Síntomas del prediabetes en los niños

La diabetes se ha convertido en una de las mayores preocupaciones de salud pública a nivel mundial. En América Latina existe una elevada prevalencia de la diabetes mellitus tipo 2 en la población mayor a 20 años. Esto se debe al estilo de vida, hábitos alimenticios, sedentarismo e, incluso, al metabolismo de las personas.

La diabetes tipo 2 es una enfermedad crónica y degenerativa; pero no es un padecimiento que aparezca de pronto, existen características que dan un aviso sobre la posibilidad de que este desorden metabólico se genere.

Es la llamada prediabetes la antesala de la diabetes tipo 2; la cual se había registrado sólo en adultos, pero que, en años recientes, se han observado en la población infantil. Según datos de la Organización Mundial de la salud (OMS), el 90% de los casos de diabetes en niñas y niños son de tipo 2. Las principales razones de este padecimiento son el sobrepeso y la falta de actividad física.

Cuando se habla de prediabetes significa que los niveles de azúcar en la sangre son más elevados de lo normal, aunque no califican como diabetes. Esto quiere decir que, si bien el niño en cuestión no desarrolla la enfermedad, es muy propenso a padecerla, en especial si presenta obesidad o sobrepeso.

La Asociación Latinoamericana de Diabetes asegura que esta condición va en aumento epidemiológico; se caracteriza por la elevación de la glucosa en la sangre más allá de los niveles normales y es identificable a través de una prueba de tolerancia oral a la glucosa. El problema con este estado es que puede ser silencioso, y sin la adecuada atención podría convertirse en diabetes.

Hábitos alimenticios

Fuente: lifestyle.americaeconomia.com

 

Síntomas prediabéticos

Aunque mencionar prediabetes puede ser impactante, la gran ventaja de esta etapa es que puede revertirse si se toman las medidas adecuadas. Para saber si un niño o niña se encuentran en la antesala a la diabetes, es importante conocer sus síntomas:

Sed excesiva

El cuerpo hace un esfuerzo muy grande para equilibrar los niveles de azúcar.
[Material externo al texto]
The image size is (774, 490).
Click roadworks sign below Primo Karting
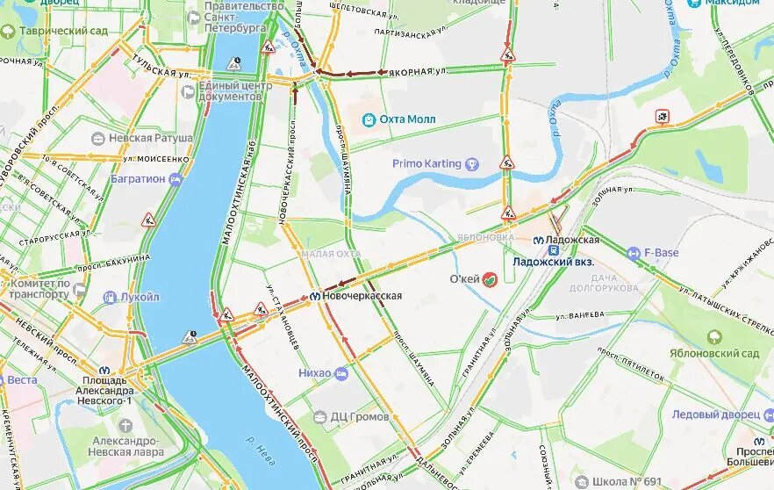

En otras palabras, busca eliminar el azúcar excedente a través de la orina; el eliminarla de esa manera provoca deshidratación y, por lo tanto, una mayor necesidad de consumir líquidos.

Orina frecuente

La orina constante está relacionada con el punto anterior; es un círculo en el que el cuerpo trata de eliminar lo que no necesita, pero, al mismo tiempo, comienza a eliminar el exceso de agua que está recibiendo.

Sed en exceso

Fuente: elpais.com

 

Visión borrosa

Los niveles altos de azúcar en la sangre afectan los vasos sanguíneos; estos incluyen también los de la vista. Estas alteraciones de glucosa provocan que los ojos no puedan enfocar correctamente.

Heridas que tardan en sanar

Quizá para algunos parezca normal que los niños tengan pequeñas heridas o raspones; sin embargo, cuando existe prediabetes, la circulación de la sangre se retrasa; esto tiene como resultado que pequeños moretones, raspones o cortes tarden mucho más en sanar. Además, la prediabetes también promueve el crecimiento de bacterias u hongos que provocan infecciones en la piel y en el tracto urinario.

Heridas

Fuente: Bebemomentum

 

Fatiga

El cuerpo usa el azúcar como combustible; cuando existe una resistencia a la insulina, el organismo no convierte la glucosa en energía como lo haría normalmente. Como consecuencia, hay mayor fatiga y cansancio.

Piel oscura

Los niveles altos de glucosa producen “acantosis pigmentaria”; esto significa que las reproducción de las células en la piel se acelera. El resultado es que partes del cuerpo como el cuello, los codos o los pliegues en las brazos se oscurecen.

Más hambre

Si tu hijo o hija de pronto quiere comer más de lo habitual, es momento de poner atención en su salud. El hambre excesiva también es una respuesta del cuerpo para compensar todo el esfuerzo que hace para mantener los niveles de azúcar adecuados; pero no es normal.

Comida saludable

Fuente: eluniversal.com.co

 

Control de la prediabetes

La buena noticia es que, con un diagnóstico oportuno y control de la prediabetes, se puede prevenir o retrasar el desarrollo de la diabetes tipo 2. Los especialistas recomiendan reducir el peso; realizar actividad física regular —30 minutos al día mínimo—; y modificar los hábitos alimenticios.

Lo más importante es poner atención a la conducta, alimentación y peso de los niños, pues la presencia de la prediabetes en la población infantil va en aumento. Cambiar el estilo de vida a uno más saludable, adoptarlo como familia y poner el ejemplo, evitará que los más pequeños se conviertan en adolescentes con diabetes; y, al mismo tiempo, les enseñará a ser responsables de su propia salud.